Cover: Kalle am Vogelhaus – Eine Wintergeschichte

Kalle am Vogelhaus – Eine Wintergeschichte


EUR 19,90

Format: 13,5 x 21,5 cm
Seitenanzahl: 64
ISBN: 978-3-7116-0129-2
Erscheinungsdatum: 29.10.2024
In der Wintergeschichte um die Ringeltaube Kalle treffen sich die fliegenden Bewohner eines verwunschenen Gartens stets am Vogelhaus. Aber es lauert auch Gefahr: Zwei Katzen gehen auf die Jagd. Ein Buch über Freundschaft, Verlust und die heimische Natur.
Der alte Garten

Eigentlich hieß er Kalle, aber die anderen am Vogelhaus nannten ihn alle nur den Gerupften. Den Spitznamen hatte er weg, seit er im Sommer zusammen mit seiner Frau Annegrete eine tragische Begegnung mit der grau getigerten Katze Minke gehabt hatte. Alle fürchteten Minke. Zu Recht!
Seitdem sah Kalles hübscher grauer Kopf mit dem weißen Kragen viel kleiner und halt –gerupft aus.
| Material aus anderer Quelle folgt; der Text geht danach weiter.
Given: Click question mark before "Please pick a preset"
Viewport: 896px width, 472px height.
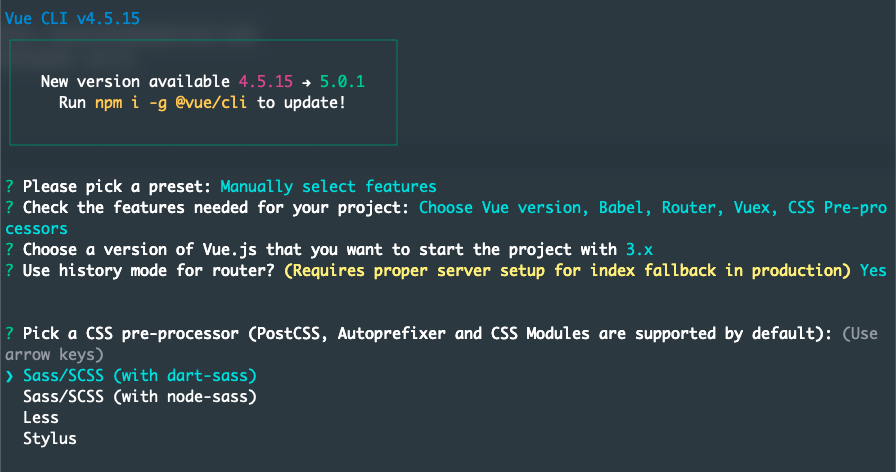Looking at the screenshot, I should (9, 187).
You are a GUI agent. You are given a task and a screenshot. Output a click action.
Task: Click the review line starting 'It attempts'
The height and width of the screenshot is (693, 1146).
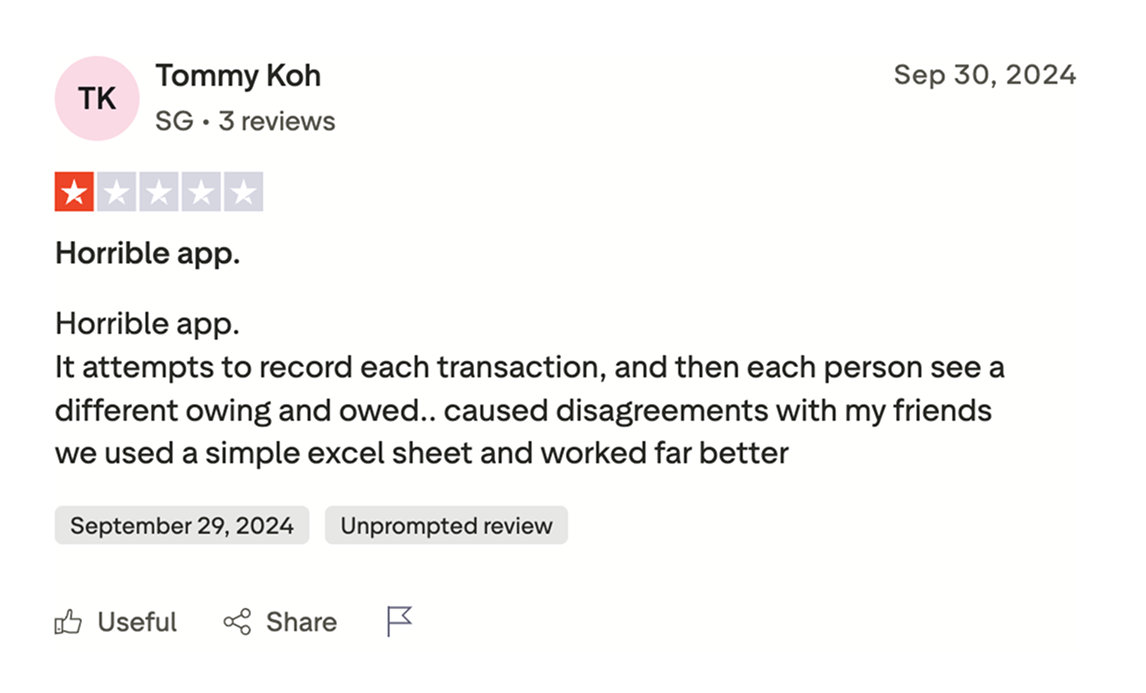[x=529, y=368]
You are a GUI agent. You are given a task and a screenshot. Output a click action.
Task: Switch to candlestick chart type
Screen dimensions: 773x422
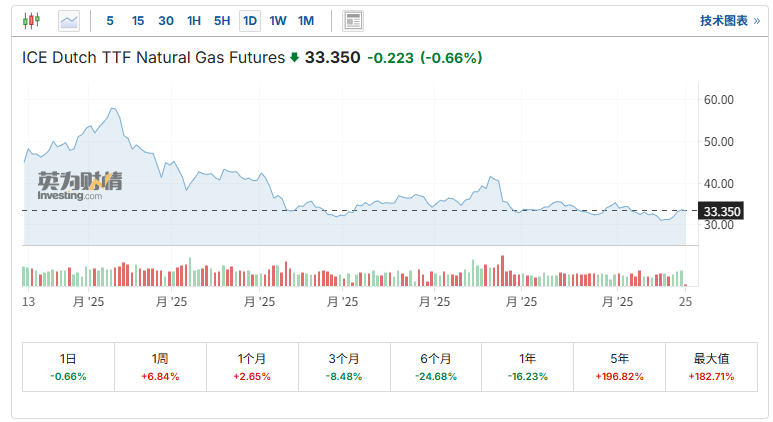[31, 20]
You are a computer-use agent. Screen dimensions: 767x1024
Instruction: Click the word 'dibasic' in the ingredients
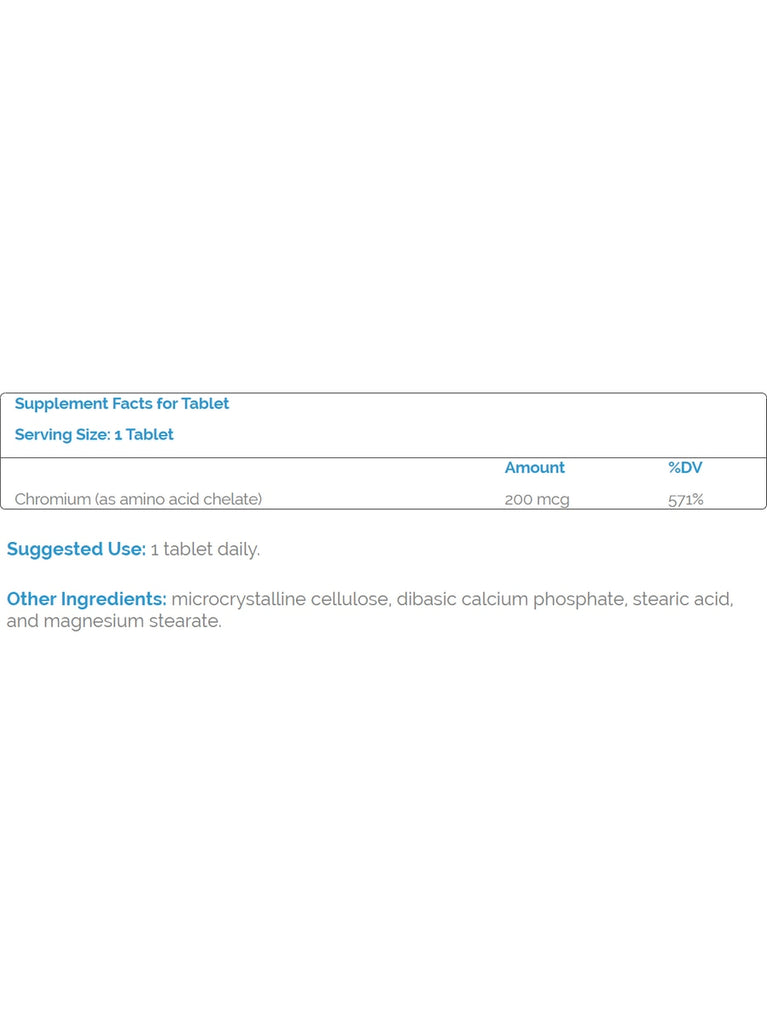click(x=426, y=599)
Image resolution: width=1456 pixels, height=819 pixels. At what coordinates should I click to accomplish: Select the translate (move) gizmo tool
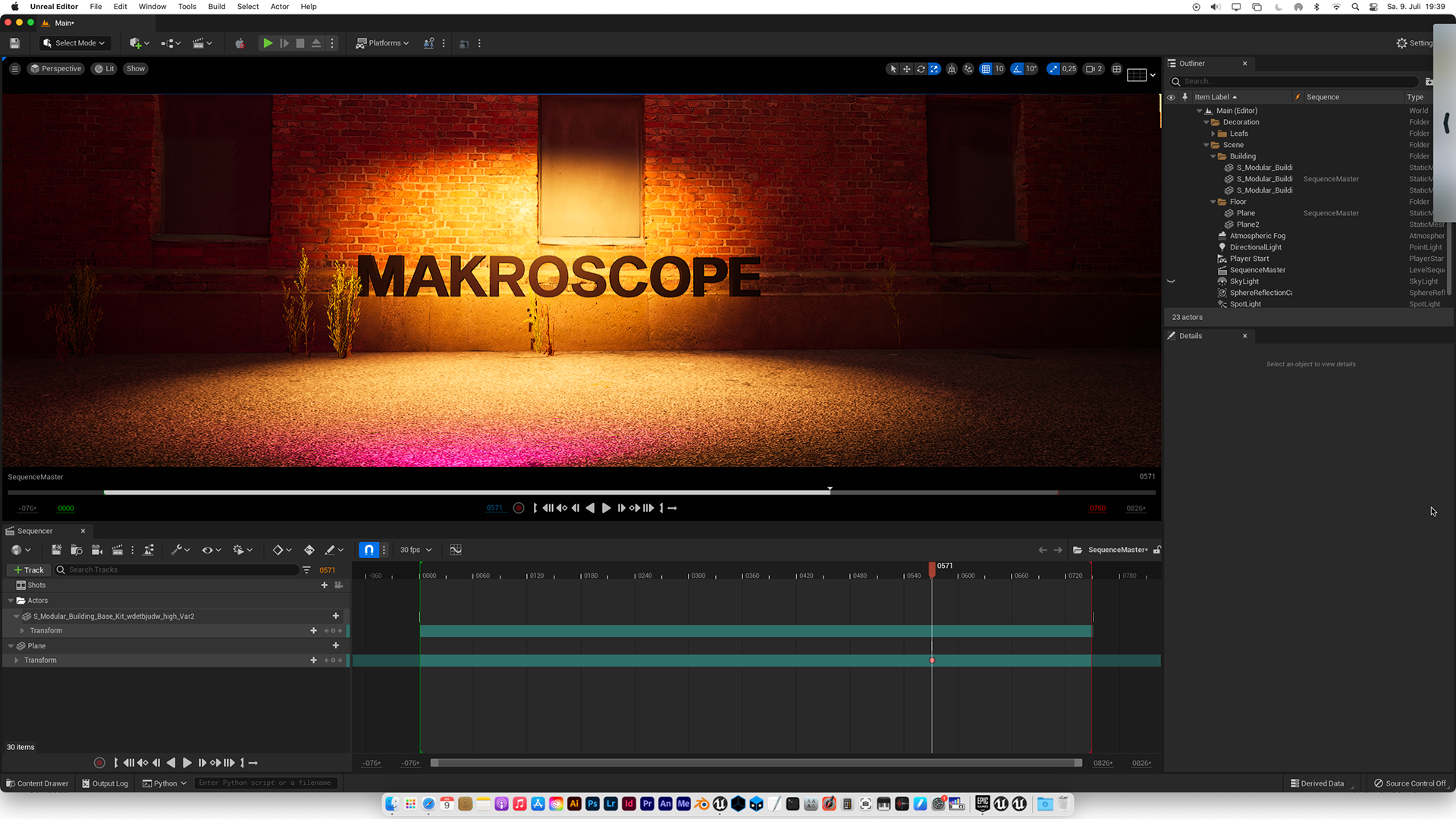(906, 69)
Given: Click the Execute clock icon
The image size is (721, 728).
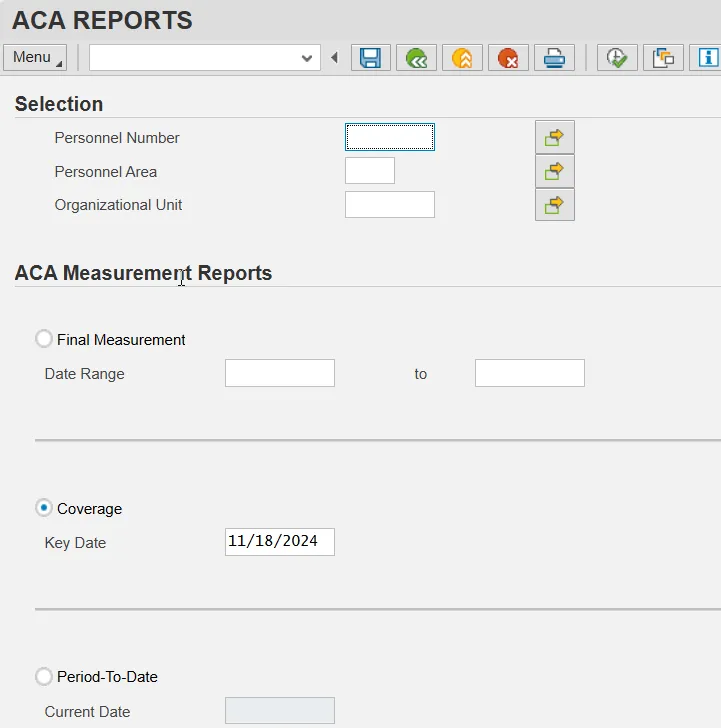Looking at the screenshot, I should 617,58.
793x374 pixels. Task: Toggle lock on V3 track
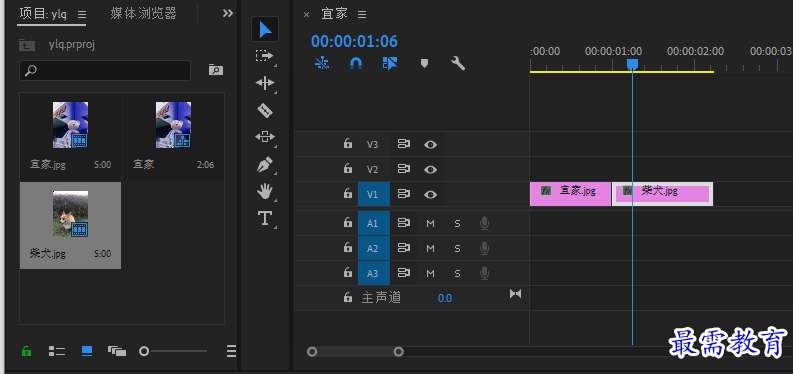point(347,144)
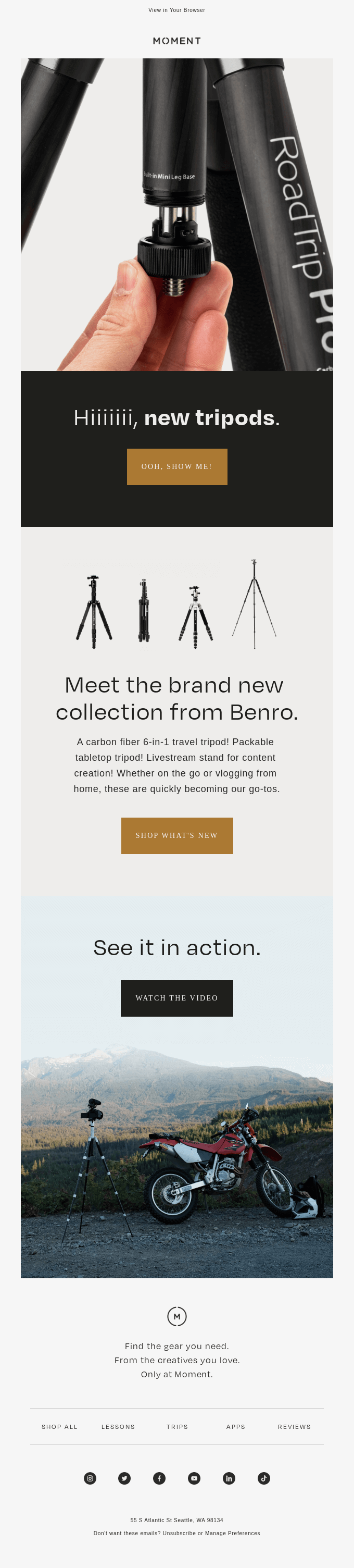The width and height of the screenshot is (354, 1568).
Task: Click the WATCH THE VIDEO button
Action: pyautogui.click(x=177, y=997)
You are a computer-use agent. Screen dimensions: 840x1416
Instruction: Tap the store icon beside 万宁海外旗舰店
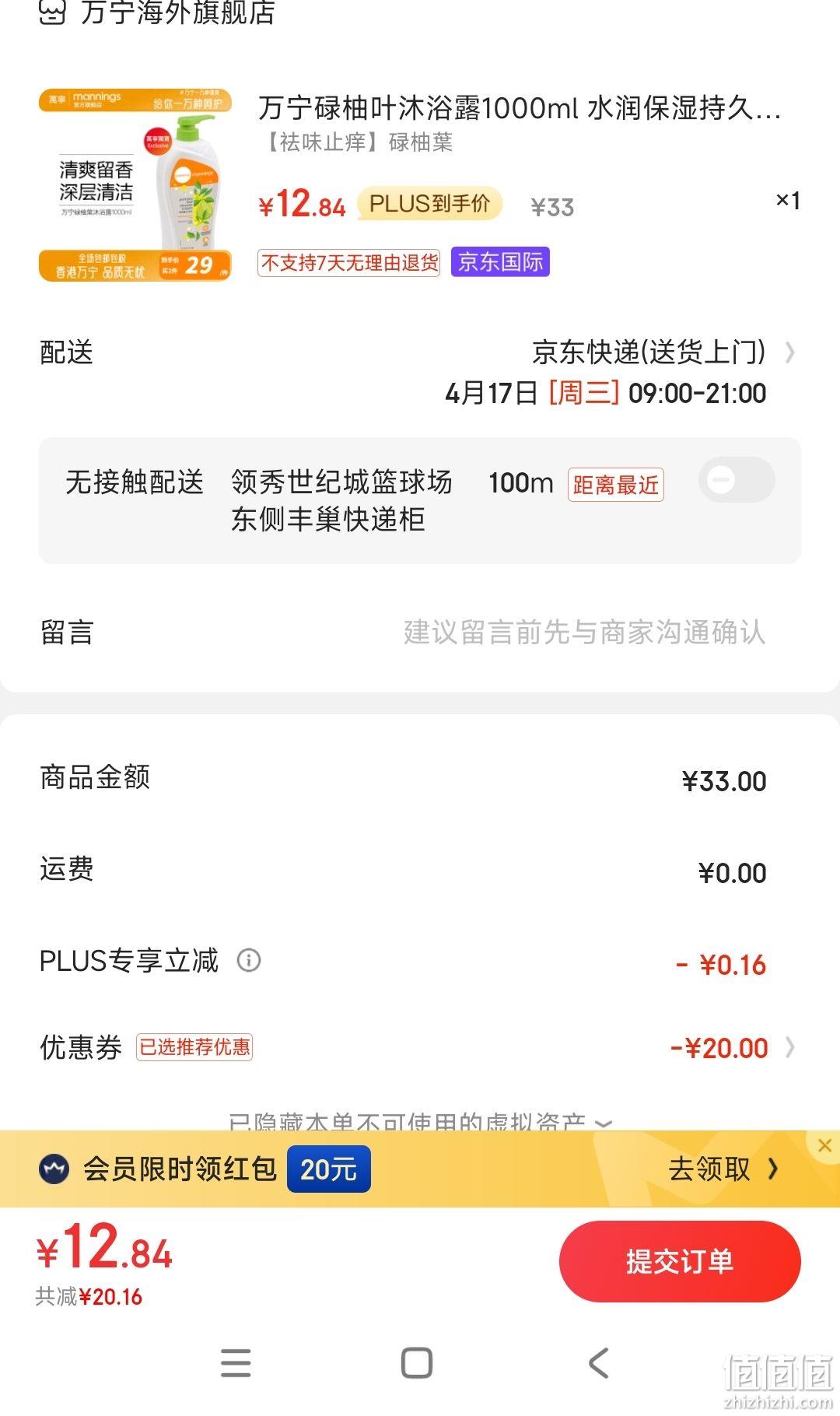[x=52, y=12]
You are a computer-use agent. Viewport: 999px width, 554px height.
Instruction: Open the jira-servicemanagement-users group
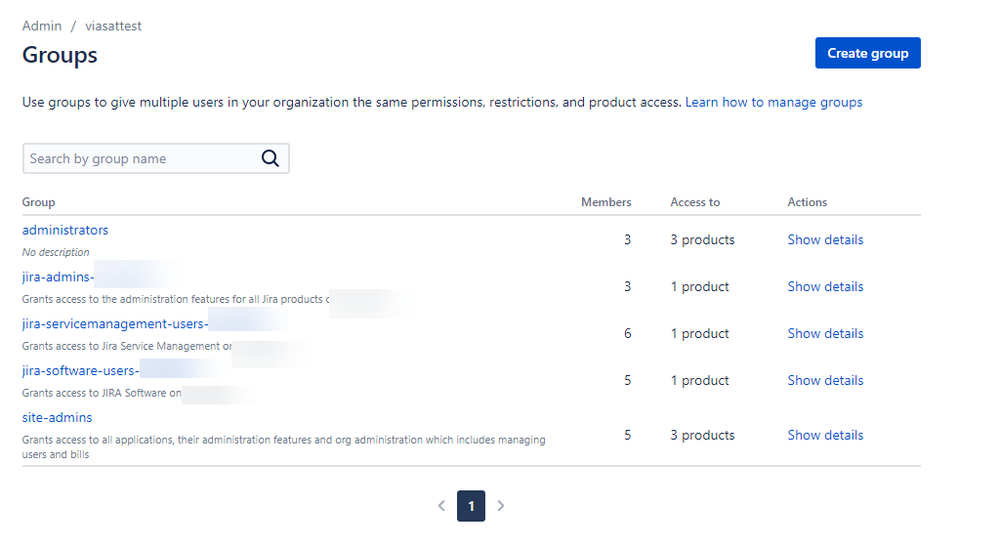click(x=114, y=324)
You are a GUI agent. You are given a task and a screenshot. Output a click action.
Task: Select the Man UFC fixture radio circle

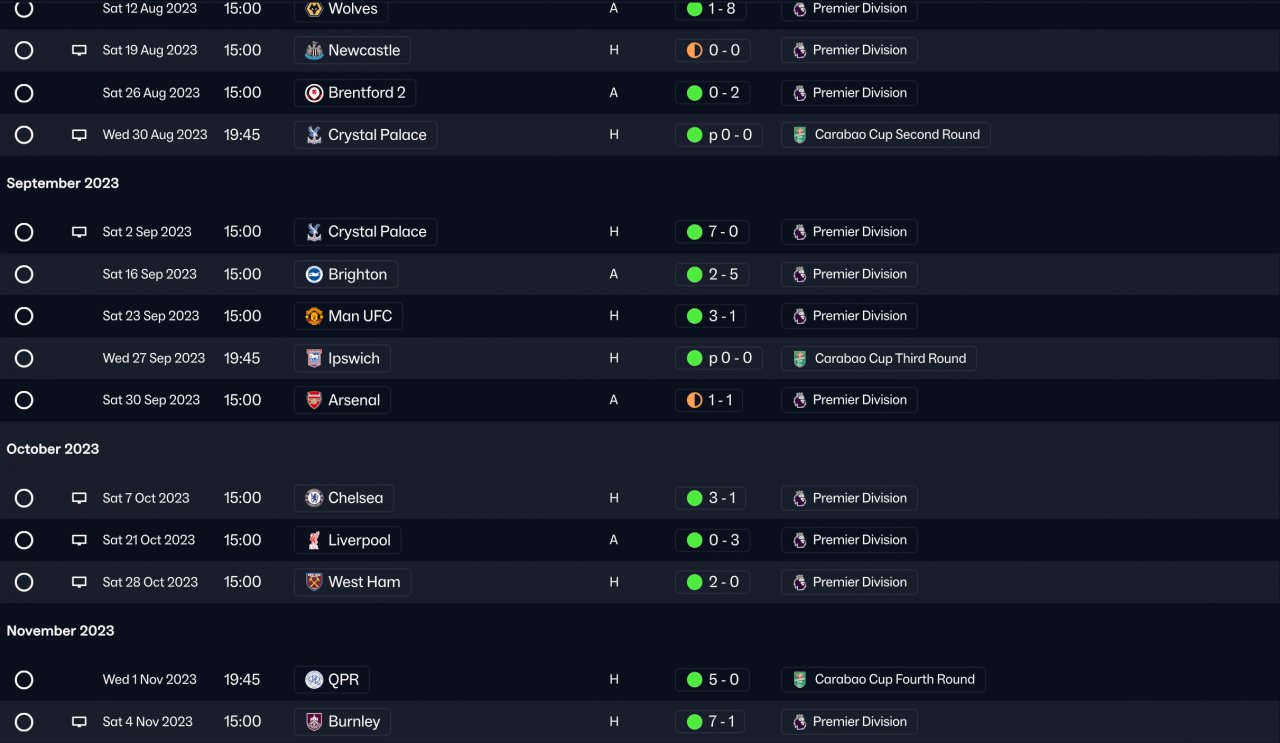coord(24,316)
Das machte ihn etwas traurig, da er immer sehr stolz auf seinen Kopf gewesen war. Der Neue wollte einfach nicht mehr so richtig auf seinen restlichen graublauen Körper passen, denn Kalle war groß, stark und schwerfällig. Er war eine Ringeltaube.

Das kleine Vogelhaus hing an einem Baum in einem alten Garten, der in einem kleinen Waldstück lag, am Rande der Stadt. In diesem Wäldchen wohnten viele Tiere. Nicht nur Vögel wie das Käuzchen, die Krähen, die Buntspechte und der Grünspecht – es gab dort auch Rehe, Füchse, Marder, Dachse, Fledermäuse und natürlich Eichhörnchen.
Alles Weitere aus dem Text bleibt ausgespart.